ISMB meeting: Svante Pääbo

This week, the 18^th Annual International Conference on Intelligent Systems for Molecular Biology (ISMB) meets in Boston, and Broad-minded bloggers are covering some of the talks. Jill Mesirov, the Broad Institute's director of computational biology and bioinformatics, is one of the co-chairs of the conference and Broad Institute core member David Altshuler will be one of the conference's keynote speakers.

This morning I went to hear a keynote address by Svante Pääbo of the Max Planck Institute for Evolutionary Anthropology in Leipzig, Germany. Broad researchers recently collaborated with Pääbo and others from the Max-Planck Institute to analyze the newly available Neanderthal genome. In a Science paper published in May, they revealed new genetic evidence suggesting that Neanderthals and humans may have interbred tens of thousands of years ago.

At this morning’s talk, Pääbo outlined some of the “technical issues” that have thwarted efforts to sequence the Neanderthal genome. In order to retrieve ancient DNA, scientists have to extract it from Neanderthal bones, and in the process, risk contaminating the sample. In addition, the DNA is often degraded or there aren’t enough copies to be able to glean meaningful data. In the new paper, the researchers were able to sequence nuclear DNA from Neanderthal samples, which Pääbo said was made by possible by advances in sequencing technology and better extraction techniques.

Another necessity for sequencing the Neanderthal genome is having a reliable bone from which to extract DNA. Pääbo and his team began with bone fragments from the Vindija Cave in Croatia. From these specimens, Pääbo and his colleagues were able to extract DNA that they could compare to the human genome. In addition to finding evidence of interbreeding (which you can read all about in the Broad news story “A new understanding of the evolutionary path of modern humans") they were able to trace amino acid differences among chimps, Neanderthals, and modern humans.

Looking toward future studies, Pääbo described the importance of “functional analyses of candidate genes” – instead of just generating a list of genes, examining what role each of these genes may play. He gave the example of FOXP2 – a gene that has been implicated in language. (We recently added a story on FOXP2 to our CRX exhibit in the DNAtrium. The story includes illustrations and a video. If you’re interested in learning more, please visit the DNAtrium.)

The human version of FOXP2 is unique among animals – even chimps don’t posses the same version (there are two amino acid differences between the human and chimp genes). Some scientists hypothesize that FOXP2 might be partially responsible for speech – a unique human ability. Pääbo explained that his team found that Neanderthals share the human version of FOXP2.

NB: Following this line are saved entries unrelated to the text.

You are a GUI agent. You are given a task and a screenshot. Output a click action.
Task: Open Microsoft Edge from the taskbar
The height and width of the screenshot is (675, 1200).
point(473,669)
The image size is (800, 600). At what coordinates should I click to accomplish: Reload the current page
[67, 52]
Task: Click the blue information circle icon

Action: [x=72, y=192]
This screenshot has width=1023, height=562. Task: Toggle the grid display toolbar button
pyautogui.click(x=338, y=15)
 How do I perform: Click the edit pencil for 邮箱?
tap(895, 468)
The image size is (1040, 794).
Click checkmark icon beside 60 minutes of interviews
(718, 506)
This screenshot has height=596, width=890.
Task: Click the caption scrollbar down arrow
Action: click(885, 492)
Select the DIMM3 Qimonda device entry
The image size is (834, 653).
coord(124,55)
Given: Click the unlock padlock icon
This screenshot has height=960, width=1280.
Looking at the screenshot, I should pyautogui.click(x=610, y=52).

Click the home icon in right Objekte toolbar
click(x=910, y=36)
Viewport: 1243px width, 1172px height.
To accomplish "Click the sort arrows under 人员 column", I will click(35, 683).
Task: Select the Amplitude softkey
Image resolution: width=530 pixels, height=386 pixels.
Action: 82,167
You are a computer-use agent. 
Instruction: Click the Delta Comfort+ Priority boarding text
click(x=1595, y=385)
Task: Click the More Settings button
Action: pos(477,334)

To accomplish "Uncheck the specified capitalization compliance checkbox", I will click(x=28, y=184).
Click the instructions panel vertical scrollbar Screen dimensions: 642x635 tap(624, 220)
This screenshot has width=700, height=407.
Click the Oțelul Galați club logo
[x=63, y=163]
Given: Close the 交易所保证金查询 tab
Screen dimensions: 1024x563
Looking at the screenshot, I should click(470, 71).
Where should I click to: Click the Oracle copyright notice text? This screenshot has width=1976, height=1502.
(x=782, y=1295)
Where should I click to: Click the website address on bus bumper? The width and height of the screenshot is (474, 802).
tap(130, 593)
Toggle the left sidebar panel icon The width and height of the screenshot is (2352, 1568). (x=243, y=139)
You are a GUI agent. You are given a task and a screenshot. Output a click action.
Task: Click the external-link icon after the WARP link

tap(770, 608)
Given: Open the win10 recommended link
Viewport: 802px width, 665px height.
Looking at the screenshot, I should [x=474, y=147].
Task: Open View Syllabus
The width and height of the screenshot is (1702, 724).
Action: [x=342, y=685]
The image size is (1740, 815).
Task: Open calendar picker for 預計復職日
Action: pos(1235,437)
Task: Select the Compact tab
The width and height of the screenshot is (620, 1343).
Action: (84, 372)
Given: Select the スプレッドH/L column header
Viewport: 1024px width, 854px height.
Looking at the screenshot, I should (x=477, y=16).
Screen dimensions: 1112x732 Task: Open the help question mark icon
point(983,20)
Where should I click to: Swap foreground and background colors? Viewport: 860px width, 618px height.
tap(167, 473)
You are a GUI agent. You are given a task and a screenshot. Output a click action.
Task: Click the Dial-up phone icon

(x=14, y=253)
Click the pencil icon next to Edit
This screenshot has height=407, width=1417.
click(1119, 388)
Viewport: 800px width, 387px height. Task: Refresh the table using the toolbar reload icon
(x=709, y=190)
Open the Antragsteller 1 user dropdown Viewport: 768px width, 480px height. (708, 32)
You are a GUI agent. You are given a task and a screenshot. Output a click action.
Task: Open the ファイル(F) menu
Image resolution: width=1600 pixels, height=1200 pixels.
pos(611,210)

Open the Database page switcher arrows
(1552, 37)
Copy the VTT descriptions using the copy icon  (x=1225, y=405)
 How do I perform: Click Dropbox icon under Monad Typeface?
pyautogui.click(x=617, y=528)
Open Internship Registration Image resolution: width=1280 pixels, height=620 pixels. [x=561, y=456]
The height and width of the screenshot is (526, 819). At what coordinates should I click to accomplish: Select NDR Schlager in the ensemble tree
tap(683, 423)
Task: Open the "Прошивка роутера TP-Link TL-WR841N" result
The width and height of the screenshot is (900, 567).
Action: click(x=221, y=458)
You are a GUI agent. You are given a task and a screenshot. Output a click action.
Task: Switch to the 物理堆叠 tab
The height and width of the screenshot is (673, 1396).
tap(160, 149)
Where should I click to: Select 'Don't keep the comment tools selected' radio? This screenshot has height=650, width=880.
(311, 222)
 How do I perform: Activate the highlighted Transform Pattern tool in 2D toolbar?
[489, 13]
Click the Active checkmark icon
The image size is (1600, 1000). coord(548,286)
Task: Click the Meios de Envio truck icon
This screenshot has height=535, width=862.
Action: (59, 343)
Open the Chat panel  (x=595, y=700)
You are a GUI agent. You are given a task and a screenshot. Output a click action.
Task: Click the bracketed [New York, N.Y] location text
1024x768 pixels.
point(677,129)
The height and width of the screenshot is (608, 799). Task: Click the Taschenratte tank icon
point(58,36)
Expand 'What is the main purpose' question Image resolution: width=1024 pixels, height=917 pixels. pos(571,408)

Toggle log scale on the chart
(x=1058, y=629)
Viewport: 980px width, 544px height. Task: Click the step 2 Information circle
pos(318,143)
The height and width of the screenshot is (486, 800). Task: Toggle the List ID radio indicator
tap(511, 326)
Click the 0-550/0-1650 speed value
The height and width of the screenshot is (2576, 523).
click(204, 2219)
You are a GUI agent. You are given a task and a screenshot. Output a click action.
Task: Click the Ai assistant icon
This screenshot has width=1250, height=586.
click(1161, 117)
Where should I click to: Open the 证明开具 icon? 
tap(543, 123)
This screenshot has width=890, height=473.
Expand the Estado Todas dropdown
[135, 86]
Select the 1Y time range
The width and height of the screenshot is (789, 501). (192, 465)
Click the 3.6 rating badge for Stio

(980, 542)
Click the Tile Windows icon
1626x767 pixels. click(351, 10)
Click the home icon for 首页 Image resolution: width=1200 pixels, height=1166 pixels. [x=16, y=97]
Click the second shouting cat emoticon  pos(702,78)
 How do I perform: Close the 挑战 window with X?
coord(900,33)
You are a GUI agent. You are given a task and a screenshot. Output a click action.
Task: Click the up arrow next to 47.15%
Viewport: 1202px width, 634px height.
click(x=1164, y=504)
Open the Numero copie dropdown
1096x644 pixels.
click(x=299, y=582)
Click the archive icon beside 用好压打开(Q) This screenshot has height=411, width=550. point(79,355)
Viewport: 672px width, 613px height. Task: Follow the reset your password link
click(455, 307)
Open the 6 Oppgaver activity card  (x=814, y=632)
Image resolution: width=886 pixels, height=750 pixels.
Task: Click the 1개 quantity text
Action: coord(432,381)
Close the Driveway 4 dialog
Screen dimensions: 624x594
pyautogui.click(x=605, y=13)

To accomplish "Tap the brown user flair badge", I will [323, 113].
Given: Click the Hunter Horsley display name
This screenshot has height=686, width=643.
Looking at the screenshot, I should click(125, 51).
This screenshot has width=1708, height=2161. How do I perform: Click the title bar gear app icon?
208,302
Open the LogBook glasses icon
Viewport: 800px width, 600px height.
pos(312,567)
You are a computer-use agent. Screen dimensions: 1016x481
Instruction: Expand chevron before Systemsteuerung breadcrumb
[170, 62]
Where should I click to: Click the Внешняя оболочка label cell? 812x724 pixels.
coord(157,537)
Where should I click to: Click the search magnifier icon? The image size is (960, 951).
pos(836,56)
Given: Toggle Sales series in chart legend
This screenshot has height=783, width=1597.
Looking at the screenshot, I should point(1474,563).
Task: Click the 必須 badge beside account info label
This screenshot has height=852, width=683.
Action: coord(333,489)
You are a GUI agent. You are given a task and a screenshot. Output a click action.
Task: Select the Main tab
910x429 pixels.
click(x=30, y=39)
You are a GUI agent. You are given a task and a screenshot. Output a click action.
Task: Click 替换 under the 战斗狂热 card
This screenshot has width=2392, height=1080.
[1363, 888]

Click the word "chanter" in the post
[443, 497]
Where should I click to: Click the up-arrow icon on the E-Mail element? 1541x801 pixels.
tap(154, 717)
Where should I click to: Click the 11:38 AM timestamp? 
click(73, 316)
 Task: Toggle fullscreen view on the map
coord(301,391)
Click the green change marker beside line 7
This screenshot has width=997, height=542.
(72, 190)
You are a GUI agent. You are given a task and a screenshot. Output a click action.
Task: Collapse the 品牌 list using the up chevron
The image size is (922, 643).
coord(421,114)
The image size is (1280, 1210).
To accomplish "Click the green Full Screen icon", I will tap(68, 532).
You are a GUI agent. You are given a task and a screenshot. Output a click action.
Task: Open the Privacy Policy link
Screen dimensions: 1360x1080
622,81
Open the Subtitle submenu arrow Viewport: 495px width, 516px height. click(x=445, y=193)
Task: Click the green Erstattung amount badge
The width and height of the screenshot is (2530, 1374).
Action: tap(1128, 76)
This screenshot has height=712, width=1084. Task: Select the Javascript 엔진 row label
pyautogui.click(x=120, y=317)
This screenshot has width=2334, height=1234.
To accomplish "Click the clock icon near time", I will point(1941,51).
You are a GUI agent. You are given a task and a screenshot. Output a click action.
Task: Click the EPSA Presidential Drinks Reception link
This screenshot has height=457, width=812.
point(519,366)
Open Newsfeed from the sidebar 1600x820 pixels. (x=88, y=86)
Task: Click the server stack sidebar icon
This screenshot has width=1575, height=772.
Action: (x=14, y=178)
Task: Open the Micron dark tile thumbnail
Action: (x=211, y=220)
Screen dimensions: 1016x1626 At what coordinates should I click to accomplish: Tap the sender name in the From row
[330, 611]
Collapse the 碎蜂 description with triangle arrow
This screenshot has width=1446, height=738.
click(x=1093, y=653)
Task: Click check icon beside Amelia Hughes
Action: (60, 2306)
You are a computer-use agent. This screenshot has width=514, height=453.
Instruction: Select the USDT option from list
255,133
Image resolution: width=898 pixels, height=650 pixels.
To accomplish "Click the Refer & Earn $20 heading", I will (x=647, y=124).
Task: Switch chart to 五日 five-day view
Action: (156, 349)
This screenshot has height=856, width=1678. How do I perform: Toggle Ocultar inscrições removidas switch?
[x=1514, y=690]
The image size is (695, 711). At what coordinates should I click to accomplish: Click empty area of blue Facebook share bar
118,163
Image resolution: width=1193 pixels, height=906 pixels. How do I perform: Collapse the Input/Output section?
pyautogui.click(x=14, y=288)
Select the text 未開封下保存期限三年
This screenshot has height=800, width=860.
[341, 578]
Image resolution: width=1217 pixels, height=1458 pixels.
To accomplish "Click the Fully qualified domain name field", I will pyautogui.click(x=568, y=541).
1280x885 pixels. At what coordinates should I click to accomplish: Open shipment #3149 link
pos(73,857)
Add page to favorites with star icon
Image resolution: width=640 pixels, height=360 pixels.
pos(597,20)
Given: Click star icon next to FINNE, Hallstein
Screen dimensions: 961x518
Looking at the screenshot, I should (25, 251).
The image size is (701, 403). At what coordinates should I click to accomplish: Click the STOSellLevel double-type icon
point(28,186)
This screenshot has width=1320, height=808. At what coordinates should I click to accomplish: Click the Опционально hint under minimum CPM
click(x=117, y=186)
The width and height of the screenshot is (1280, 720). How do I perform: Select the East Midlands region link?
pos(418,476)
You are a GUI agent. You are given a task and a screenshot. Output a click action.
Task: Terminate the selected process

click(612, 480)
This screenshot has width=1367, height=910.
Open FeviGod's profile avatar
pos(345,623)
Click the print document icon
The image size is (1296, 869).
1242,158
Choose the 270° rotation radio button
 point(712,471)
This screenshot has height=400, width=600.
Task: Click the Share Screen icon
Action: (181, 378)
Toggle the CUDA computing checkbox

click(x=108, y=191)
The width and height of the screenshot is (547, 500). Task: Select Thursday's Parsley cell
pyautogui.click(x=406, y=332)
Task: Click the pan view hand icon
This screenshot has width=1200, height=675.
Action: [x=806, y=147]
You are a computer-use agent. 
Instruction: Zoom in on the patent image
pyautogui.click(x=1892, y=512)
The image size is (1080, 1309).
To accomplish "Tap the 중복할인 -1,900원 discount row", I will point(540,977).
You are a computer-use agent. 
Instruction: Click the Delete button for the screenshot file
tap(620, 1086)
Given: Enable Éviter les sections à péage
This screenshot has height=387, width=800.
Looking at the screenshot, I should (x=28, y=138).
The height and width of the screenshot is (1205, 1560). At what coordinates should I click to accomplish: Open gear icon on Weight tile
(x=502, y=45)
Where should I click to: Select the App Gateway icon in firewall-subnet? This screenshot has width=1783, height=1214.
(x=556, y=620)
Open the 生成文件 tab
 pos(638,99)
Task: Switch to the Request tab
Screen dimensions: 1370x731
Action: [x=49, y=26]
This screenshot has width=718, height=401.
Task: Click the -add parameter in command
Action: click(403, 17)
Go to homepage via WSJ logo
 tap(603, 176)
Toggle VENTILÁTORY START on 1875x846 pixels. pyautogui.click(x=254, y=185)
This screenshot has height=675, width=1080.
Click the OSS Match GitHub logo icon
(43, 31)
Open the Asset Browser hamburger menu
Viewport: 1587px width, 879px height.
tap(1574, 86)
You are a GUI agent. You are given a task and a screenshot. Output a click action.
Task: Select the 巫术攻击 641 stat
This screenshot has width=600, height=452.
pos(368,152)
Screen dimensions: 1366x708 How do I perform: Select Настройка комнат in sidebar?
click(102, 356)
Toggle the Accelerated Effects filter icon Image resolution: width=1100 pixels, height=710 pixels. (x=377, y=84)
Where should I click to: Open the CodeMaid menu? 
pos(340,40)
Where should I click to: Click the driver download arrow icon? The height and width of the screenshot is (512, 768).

To find out if FOXP2 might really be involved in speech, scientists have created a mouse model, tweaking the mouse FOXP2 gene to resemble the human version. These mice had altered vocalization – their squeaks were different from those of ordinary mice – and their neurons had more projections. Scientists have also found human families that suffer from a heritable speech problem who have a mutated version of the FOXP2 gene that’s passed down from generation to generation.

Pääbo hopes that researchers can analyze other interesting genes from the human and Neanderthal genomes in a similar way to find out what these genes may be doing. This could give us insights into what makes us distinctly human.